__Aim of the exercise__.
Reproduce the lines below word for word, from the line with "Image resolution: width=1080" to the line with "(x=1243, y=28)", including both, and leave the pictures out.

>> Begin Entries

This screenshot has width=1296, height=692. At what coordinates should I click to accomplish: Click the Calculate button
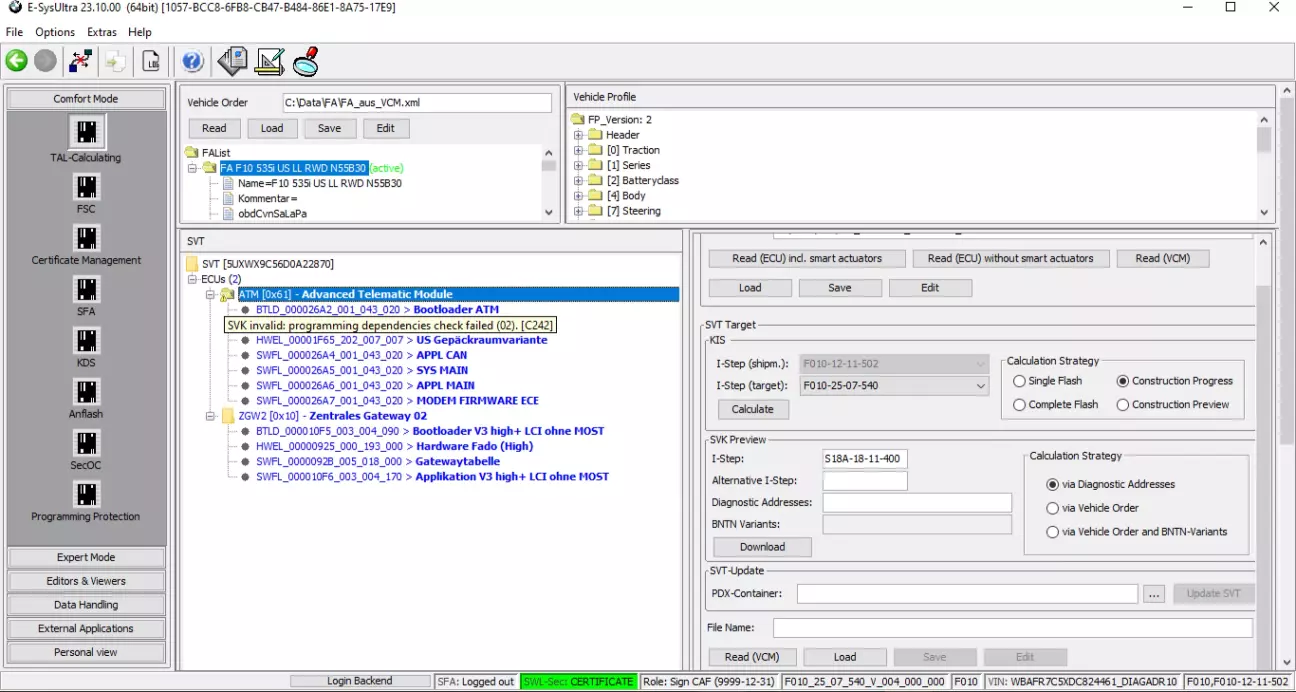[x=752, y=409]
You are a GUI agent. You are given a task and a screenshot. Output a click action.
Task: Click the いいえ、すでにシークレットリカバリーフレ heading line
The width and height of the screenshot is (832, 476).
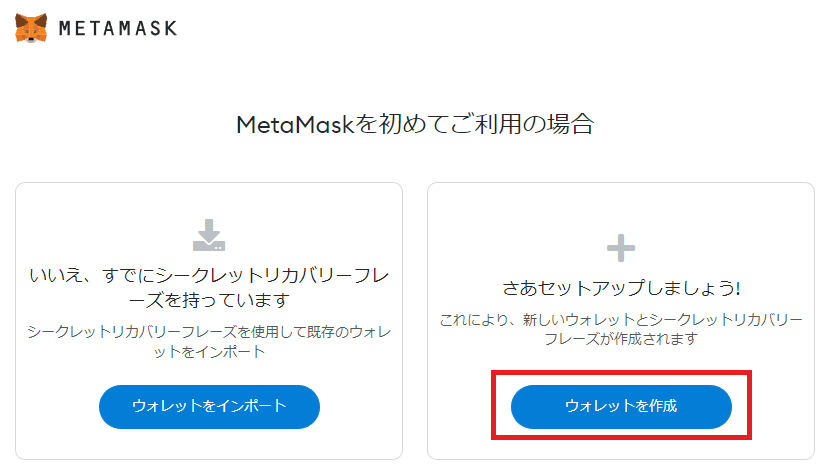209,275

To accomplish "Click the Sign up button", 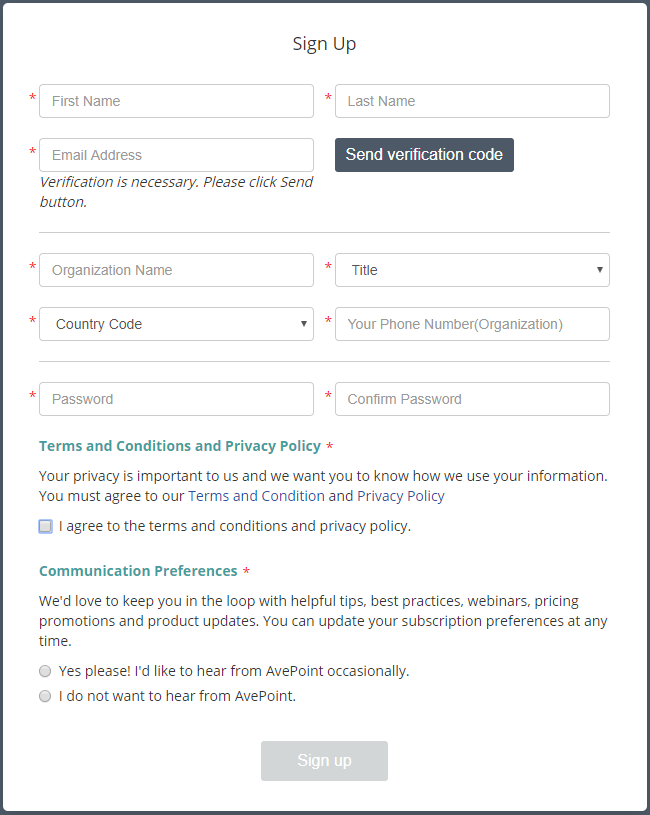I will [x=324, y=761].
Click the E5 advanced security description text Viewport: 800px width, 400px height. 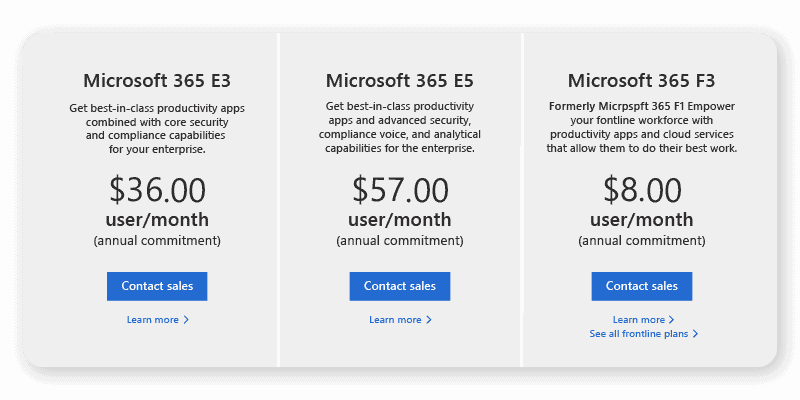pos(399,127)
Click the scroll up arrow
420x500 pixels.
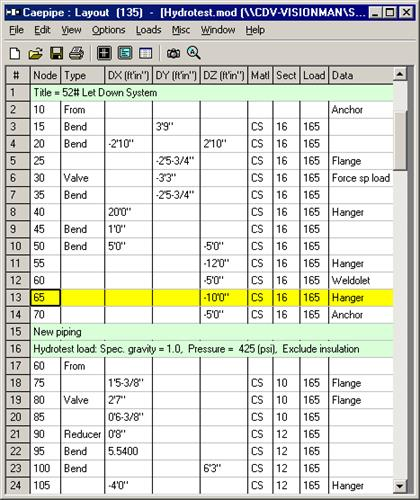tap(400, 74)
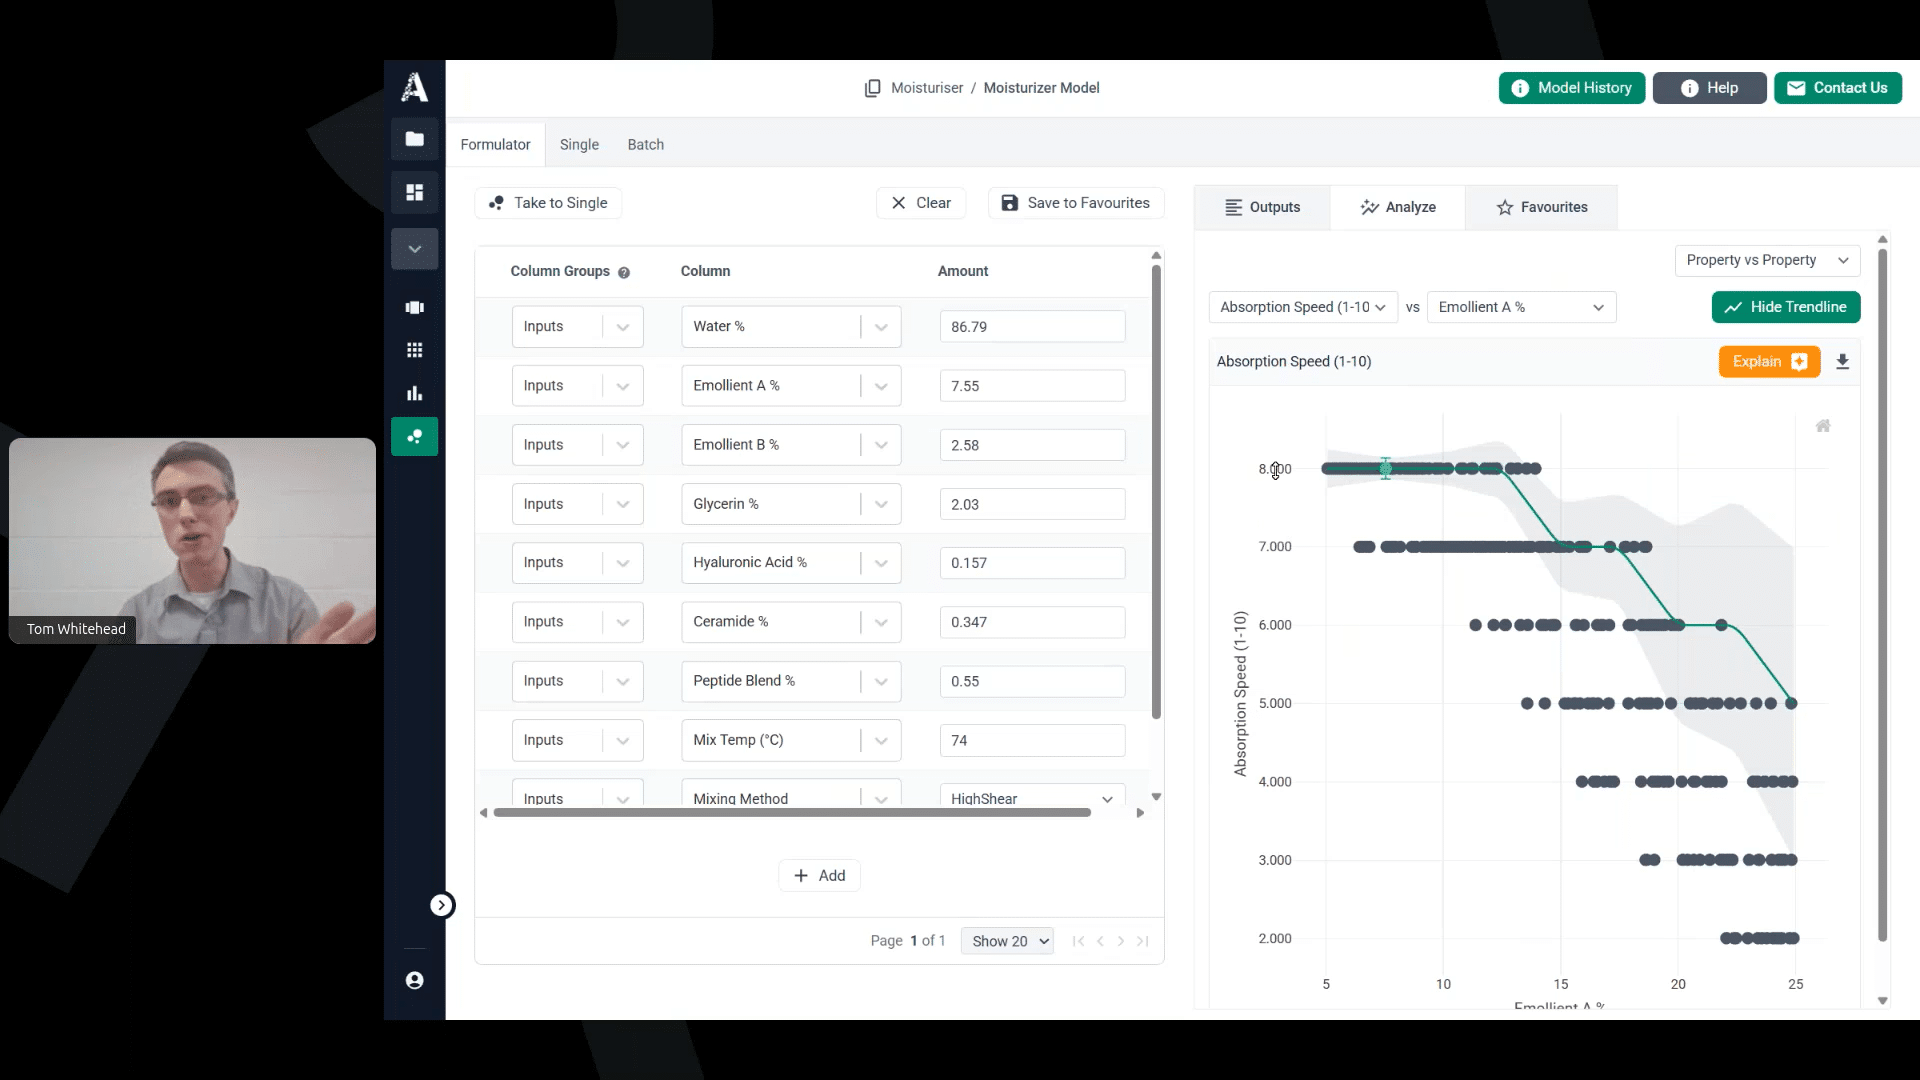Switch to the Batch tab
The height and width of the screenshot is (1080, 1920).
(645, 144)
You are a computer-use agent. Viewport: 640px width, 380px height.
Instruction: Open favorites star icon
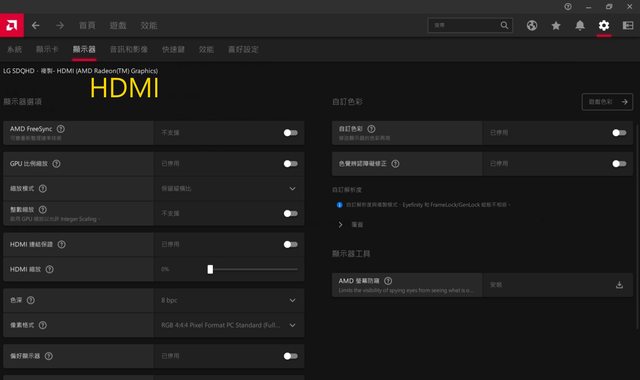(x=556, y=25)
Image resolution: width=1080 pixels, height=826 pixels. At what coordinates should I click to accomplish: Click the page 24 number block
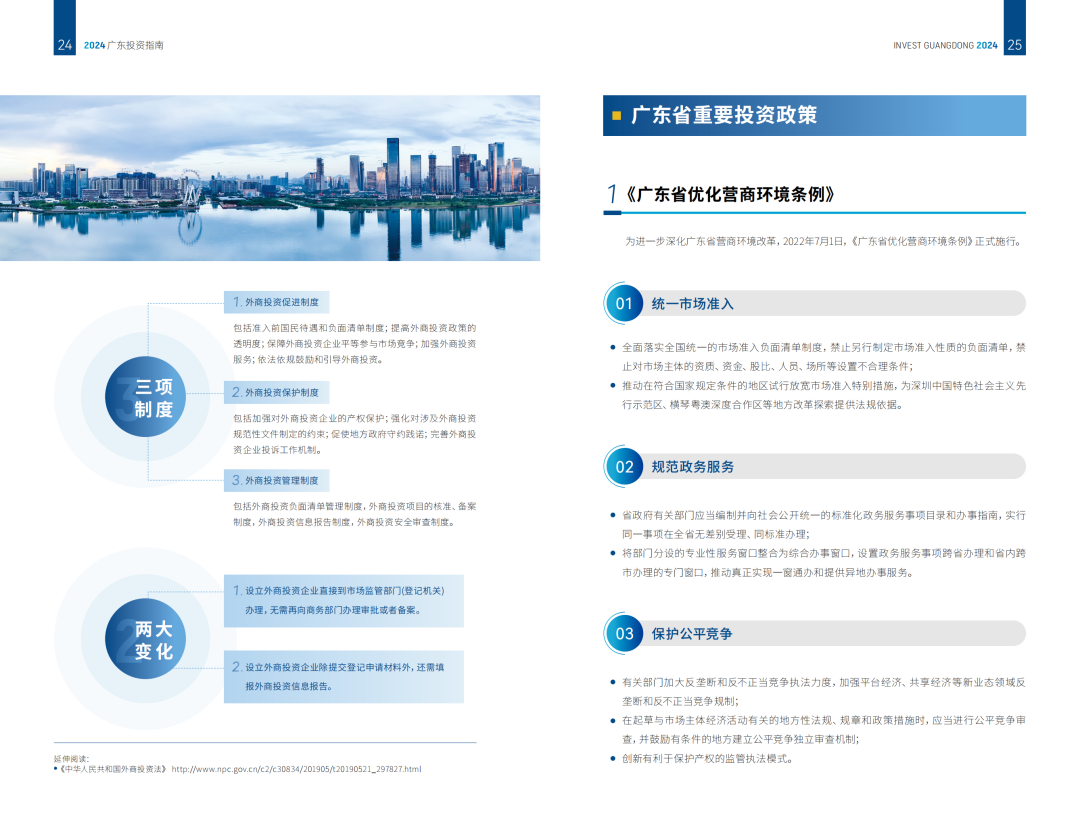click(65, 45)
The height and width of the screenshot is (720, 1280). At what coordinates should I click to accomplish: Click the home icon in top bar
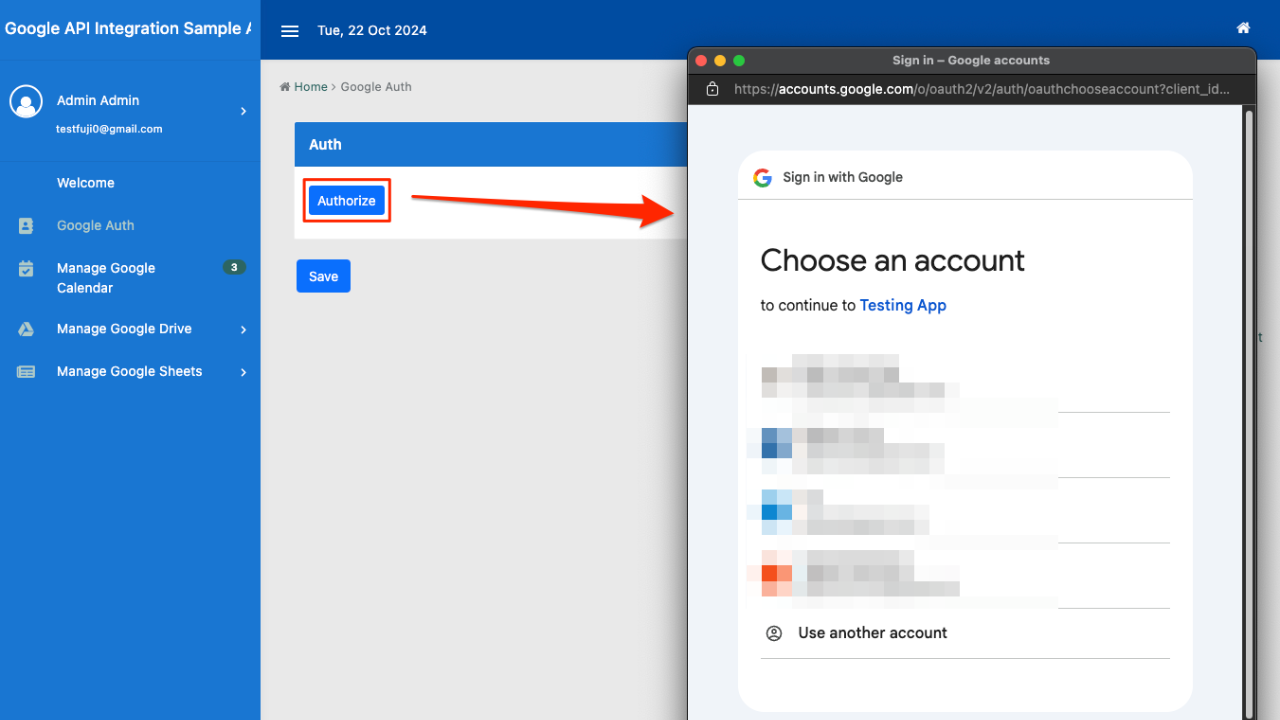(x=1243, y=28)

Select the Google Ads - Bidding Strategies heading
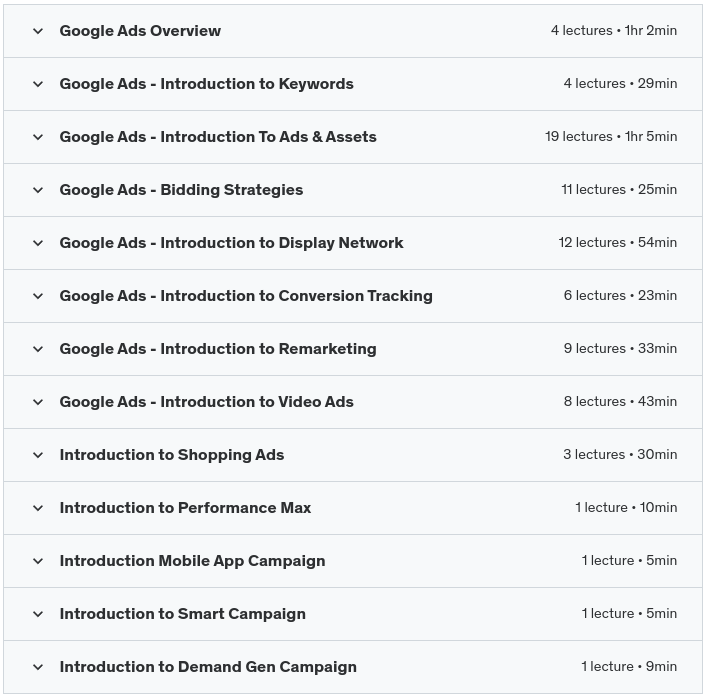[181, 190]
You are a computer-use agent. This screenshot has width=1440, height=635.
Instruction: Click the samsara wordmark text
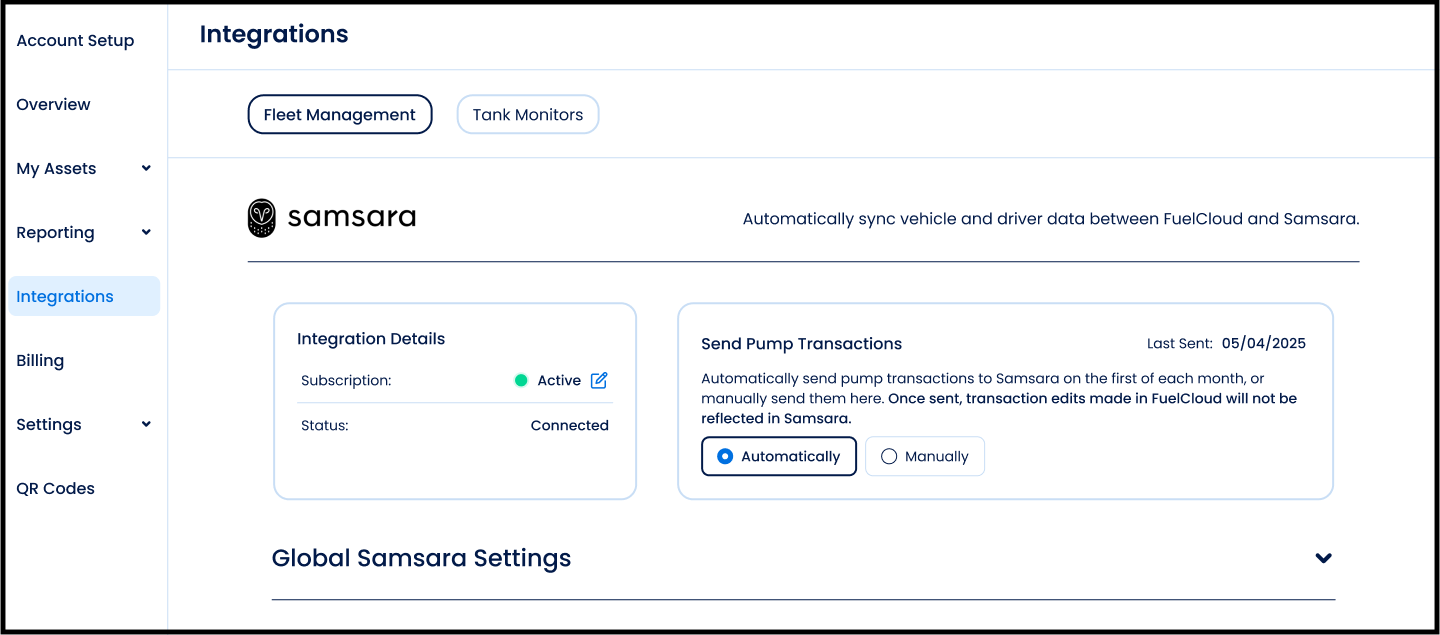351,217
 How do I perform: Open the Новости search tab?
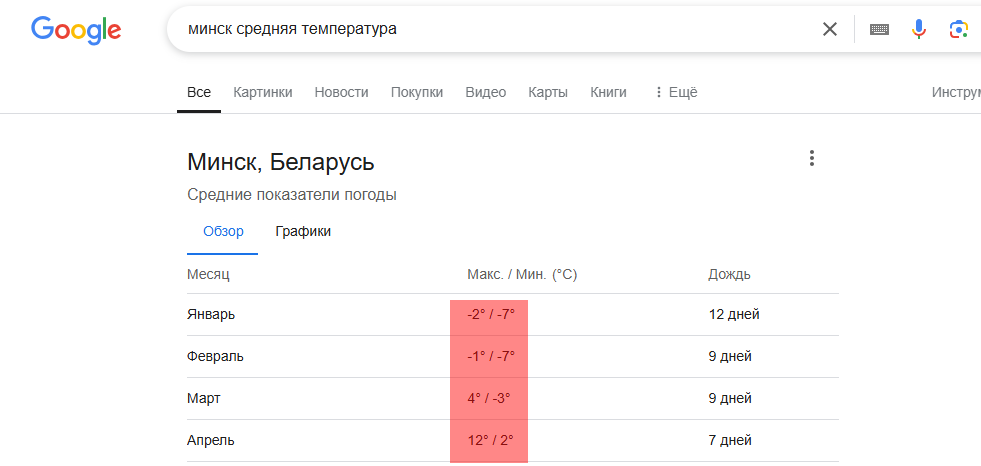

>> End Entries

__Task response__.
Image resolution: width=1080 pixels, height=826 pixels. At what coordinates should I click to accomplish: Click the page 24 number block
click(65, 45)
The height and width of the screenshot is (720, 1280). At what coordinates should I click to accomplish: Click the home icon in top bar
(x=1243, y=28)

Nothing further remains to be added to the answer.